Amazon — Machine Learning Engineer ✅ Passed

Level: Senior-Level

Round: Full Journey · Type: Multiple Types · Difficulty: 6/10 · Duration: 360 min · Interviewer: Neutral

Topics: Machine Learning, Statistics, Algorithms, Coding, Behavioral Questions, Transformers, RNN, K-Means, Data Preprocessing, Feature Engineering, Model Evaluation, Optimization Algorithms

Location: Seattle, WA, US

Interview date: 2025-11-21

Summary

Interview Rounds Overview

Round 1: Phone Screen (ML Knowledge & Coding)
Round 2: Virtual Onsite
Round 3: Virtual Onsite
Round 4: Virtual Onsite
Round 5: Virtual Onsite
Round 6: Virtual Onsite

Details

Phone Screen

The first part focused on ML knowledge. The interviewer didn't ask basic definitions but instead delved deeply into my projects. Questions covered model selection, training details, and evaluation. Some typical questions were:

How did I evaluate my model?
Which metrics did I use, and why?
What are the mathematical definitions of these metrics?
Is there a better evaluation process?
How would I improve with human labels?
Without labels, how would I judge the similarity of two answers in the simplest case?

The interviewer also asked about the differences between Transformers and RNNs, their pros and cons with very long inputs, why attention can capture long-range dependencies, and why RNNs can't.

Another question was how to determine if two sets of images come from the same distribution.

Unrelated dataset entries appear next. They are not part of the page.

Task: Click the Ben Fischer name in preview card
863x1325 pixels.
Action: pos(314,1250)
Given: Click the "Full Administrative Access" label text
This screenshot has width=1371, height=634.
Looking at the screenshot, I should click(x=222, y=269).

The second part was ML coding. I had to write K-means by hand, without requiring it to be fully runnable. I just needed to explain the steps and ensure the matrix dimensions were correct. The interviewer mentioned that they don't test LeetCode problems, but others might.

Virtual Onsite Rounds

Round 1: Statistics Application

Given two sets of user data (North America and Europe), each with multi-dimensional continuous features (e.g., dwell time, click-through rate, purchase conversion rate), how would I determine if the two groups have significant differences in their overall distribution?

Round 2: ML Deep Dive

This round continued to delve deeply into the projects I had worked on. The interviewer started with data preprocessing, asking why I chose that data cleaning method and feature engineering approach.

Then they continued to dig into evaluation, asking why I chose those metrics, what they reflected, how the validation set was divided, and whether I had considered stratified sampling.

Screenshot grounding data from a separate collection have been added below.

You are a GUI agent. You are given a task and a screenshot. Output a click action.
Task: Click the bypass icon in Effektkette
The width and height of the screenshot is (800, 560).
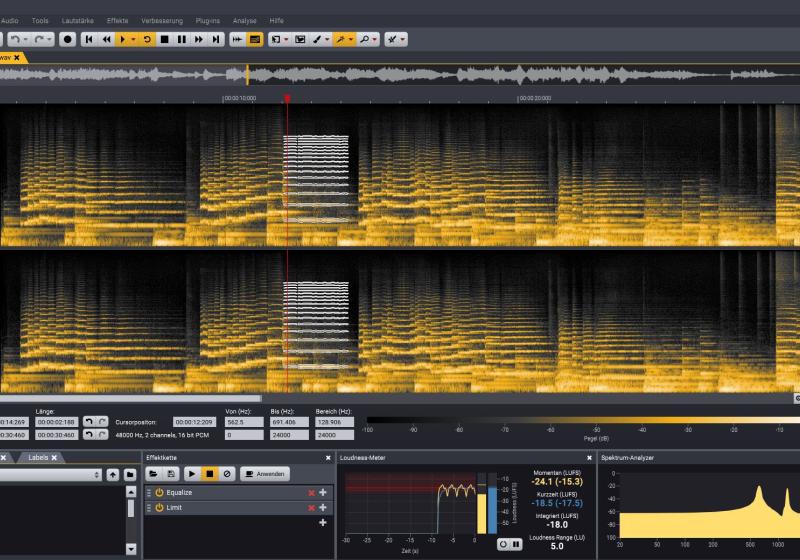[x=227, y=473]

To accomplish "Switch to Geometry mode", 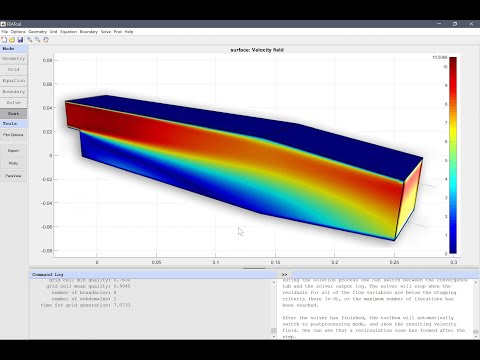I will (x=14, y=59).
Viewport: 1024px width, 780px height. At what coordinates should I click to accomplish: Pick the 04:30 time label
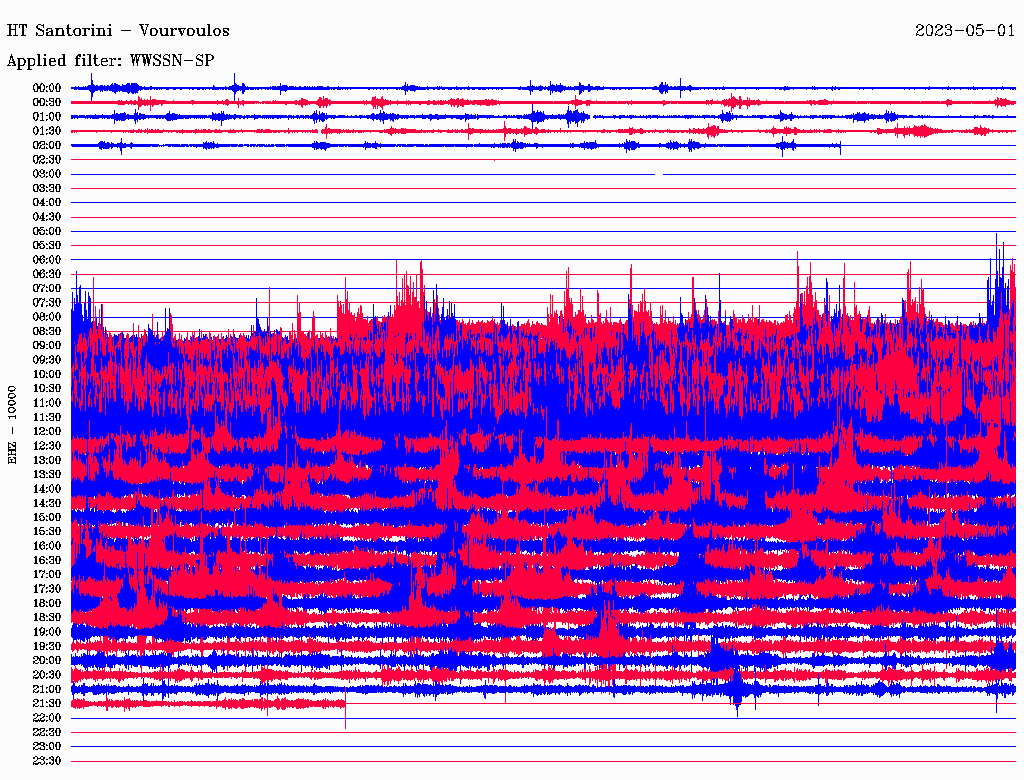[48, 217]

Next, they asked which other models I would choose and had me analyze their pros and cons in terms of training time, inference latency, interpretability, and robustness to noise.

Finally, the interviewer asked from an optimization perspective about the pros and cons, and what the impact would be if I switched to Adam or RMSProp. The interviewer followed up by asking why not AdamW and in which scenarios it is more suitable.

Round 3: Coding

I was asked to do:

Merge Intervals
Top K Frequent Elements

Round 4: HM Chat

This was a chat with the Hiring Manager, covering ML trivia.

Round 5

Behavioral questions.

LeetCode similar: LeetCode 56, LeetCode 347